Hong Yoojin, Chalkia Dimitra, Ko Kyung Dae, Bhardwaj Gaurav, Chang Gue Su, van Rossum Damian B, Patterson Randen L
Center for Computational Proteomics, The Pennsylvania State University.
J Proteomics Bioinform. 2009 Mar 21;2:139-149. doi: 10.4172/jpb.1000071.
One of the major challenges in the genomic era is annotating structure/function to the vast quantities of sequence information now available. Indeed, most of the protein sequence database lacks comprehensive annotation, even when experimental evidence exists. Further, within structurally resolved and functionally annotated protein domains, additional functionalities contained in these domains are not apparent. To add further complication, small changes in the amino-acid sequence can lead to profound changes in both structure and function, underscoring the need for rapid and reliable methods to analyze these types of data. Phylogenetic profiles provide a quantitative method that can relate the structural and functional properties of proteins, as well as their evolutionary relationships. Using all of the structurally resolved Src-Homology-2 (SH2) domains, we demonstrate that knowledge-bases can be used to create single-amino acid phylogenetic profiles which reliably annotate lipid-binding. Indeed, these measures isolate the known phosphotyrosine and hydrophobic pockets as integral to lipid-binding function. In addition, we determined that the SH2 domain of Tec family kinases bind to lipids with varying affinity and specificity. Simulating mutations in Bruton's tyrosine kinase (BTK) that cause X-Linked Agammaglobulinemia (XLA) predict that these mutations alter lipid-binding, which we confirm experimentally. In light of these results, we propose that XLA-causing mutations in the SH3-SH2 domain of BTK alter lipid-binding, which could play a causative role in the XLA-phenotype. Overall, our study suggests that the number of lipid-binding proteins is drastically underestimated and, with further development, phylogenetic profiles can provide a method for rapidly increasing the functional annotation of protein sequences.
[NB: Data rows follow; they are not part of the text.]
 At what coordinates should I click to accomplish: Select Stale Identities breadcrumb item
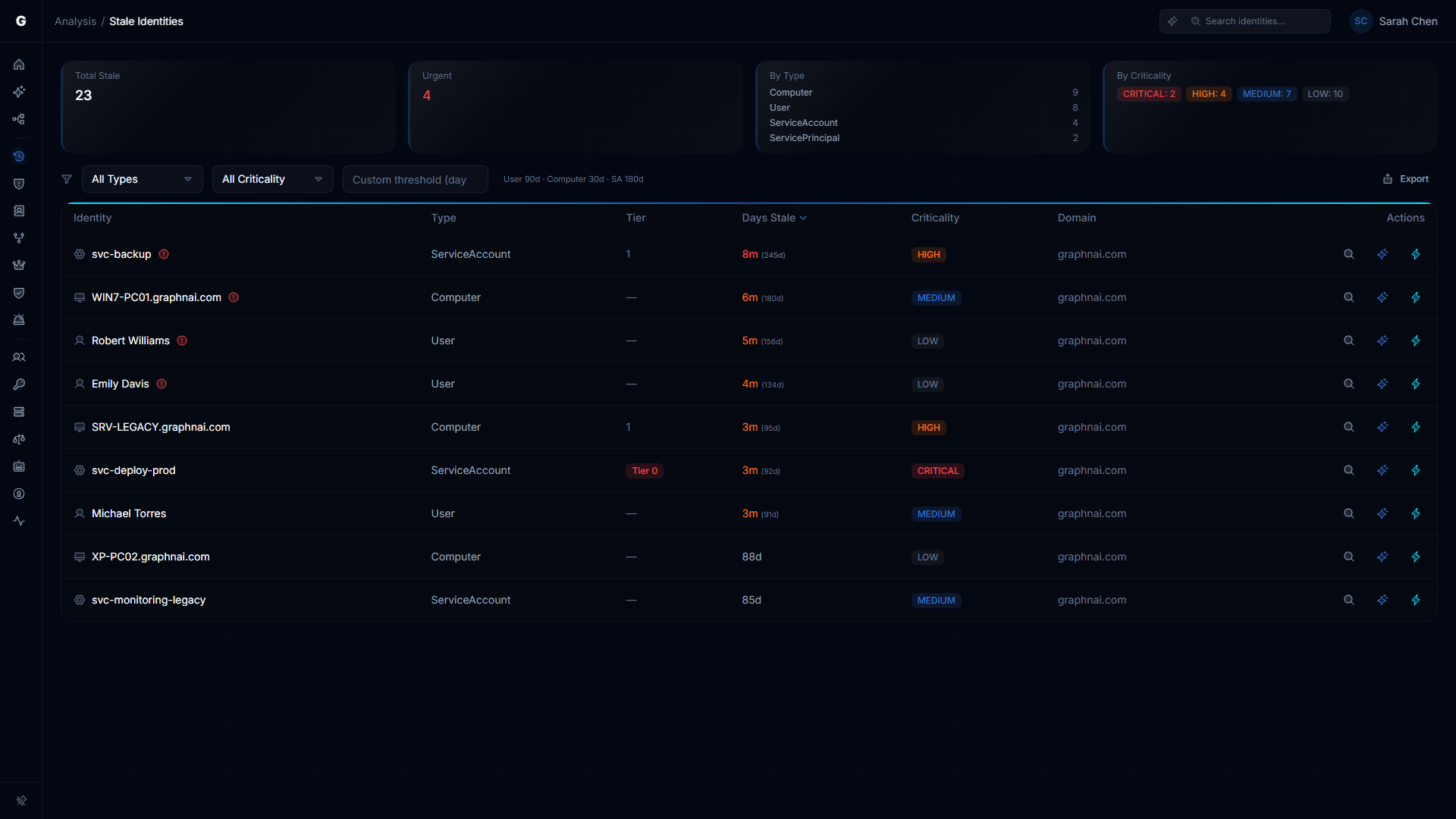(146, 21)
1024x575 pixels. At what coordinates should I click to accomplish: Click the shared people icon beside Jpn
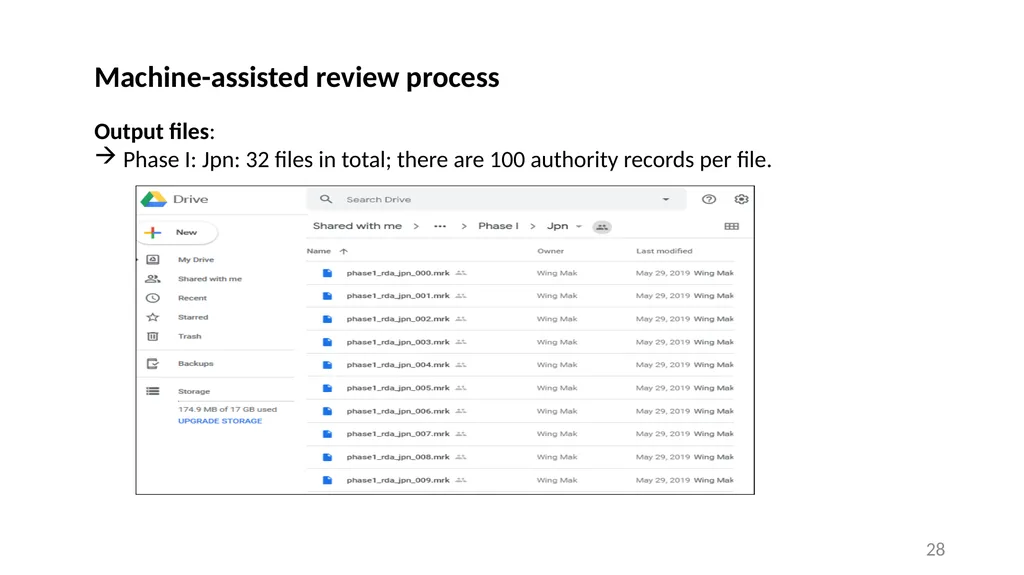tap(601, 227)
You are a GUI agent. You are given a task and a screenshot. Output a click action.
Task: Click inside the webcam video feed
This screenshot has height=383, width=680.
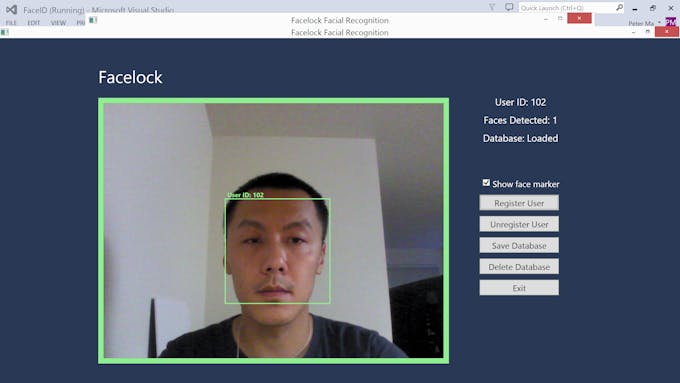[274, 230]
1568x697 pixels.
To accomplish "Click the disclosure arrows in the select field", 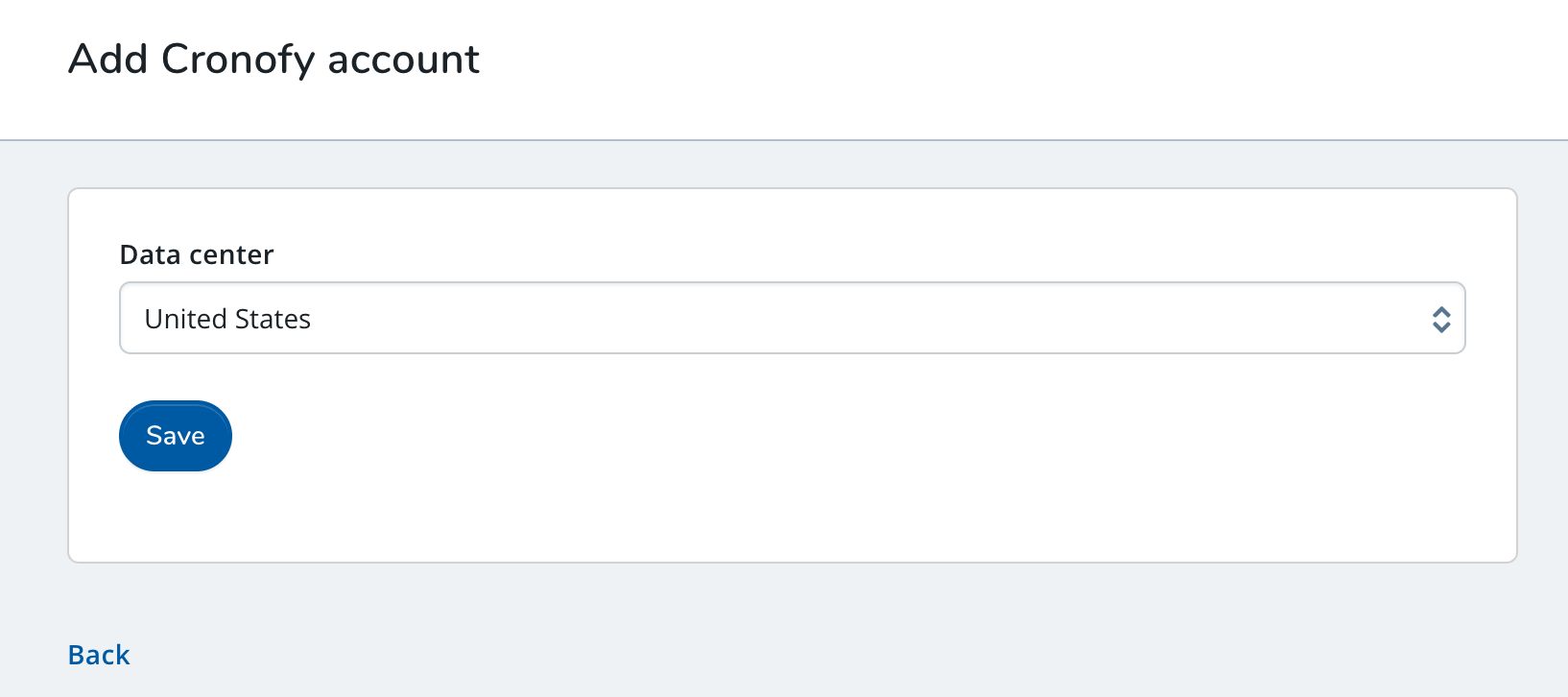I will (1442, 320).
基因组时代的主要挑战之一是为现有的大量序列信息赋予结构/功能注释。事实上,即使存在实验证据,大多数蛋白质序列数据库也缺乏全面的注释。此外,在结构已解析且功能已注释的蛋白质结构域中,这些结构域中包含的其他功能并不明显。更复杂的是,氨基酸序列的微小变化可能导致结构和功能的深刻变化,这突出了对快速可靠的方法来分析此类数据的需求。系统发育谱提供了一种定量方法,可以关联蛋白质的结构和功能特性及其进化关系。利用所有结构已解析的Src同源2(SH2)结构域,我们证明知识库可用于创建可靠注释脂质结合的单氨基酸系统发育谱。事实上,这些方法将已知的磷酸酪氨酸和疏水口袋分离出来,作为脂质结合功能所必需的。此外,我们确定Tec家族激酶的SH2结构域以不同的亲和力和特异性结合脂质。模拟导致X连锁无丙种球蛋白血症(XLA)的布鲁顿酪氨酸激酶(BTK)中的突变预测这些突变会改变脂质结合,我们通过实验证实了这一点。鉴于这些结果,我们提出BTK的SH3-SH2结构域中导致XLA的突变会改变脂质结合,这可能在XLA表型中起致病作用。总体而言,我们的研究表明脂质结合蛋白的数量被严重低估,并且随着进一步发展,系统发育谱可以提供一种快速增加蛋白质序列功能注释的方法。